-- DATA SHOWN --
<<<<
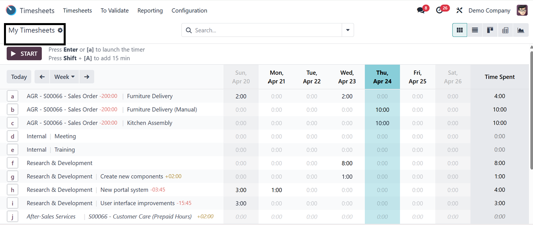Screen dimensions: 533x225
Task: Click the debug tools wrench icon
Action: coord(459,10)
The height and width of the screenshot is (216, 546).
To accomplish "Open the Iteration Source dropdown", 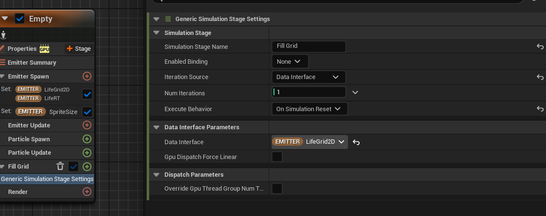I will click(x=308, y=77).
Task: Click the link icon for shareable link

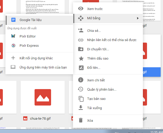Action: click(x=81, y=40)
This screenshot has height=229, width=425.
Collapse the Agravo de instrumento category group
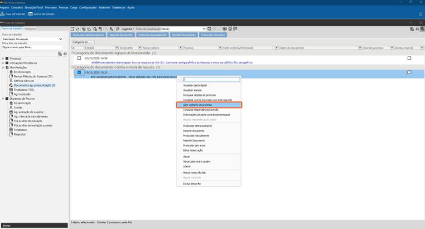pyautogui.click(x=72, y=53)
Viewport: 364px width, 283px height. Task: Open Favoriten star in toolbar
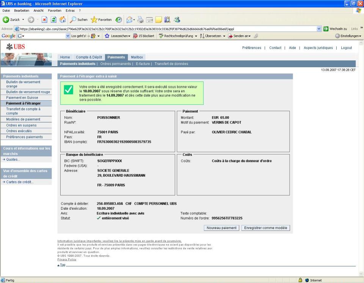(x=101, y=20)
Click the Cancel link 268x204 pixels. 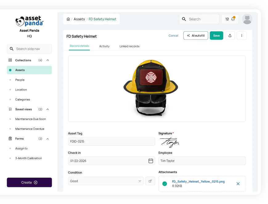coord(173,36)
>>>>
-- EXERCISE DIRECTIONS --
How many lines of the material above contain the string "icon"? Case counts. Reply with the number alone.

-- OUTPUT OF THE EXERCISE --
2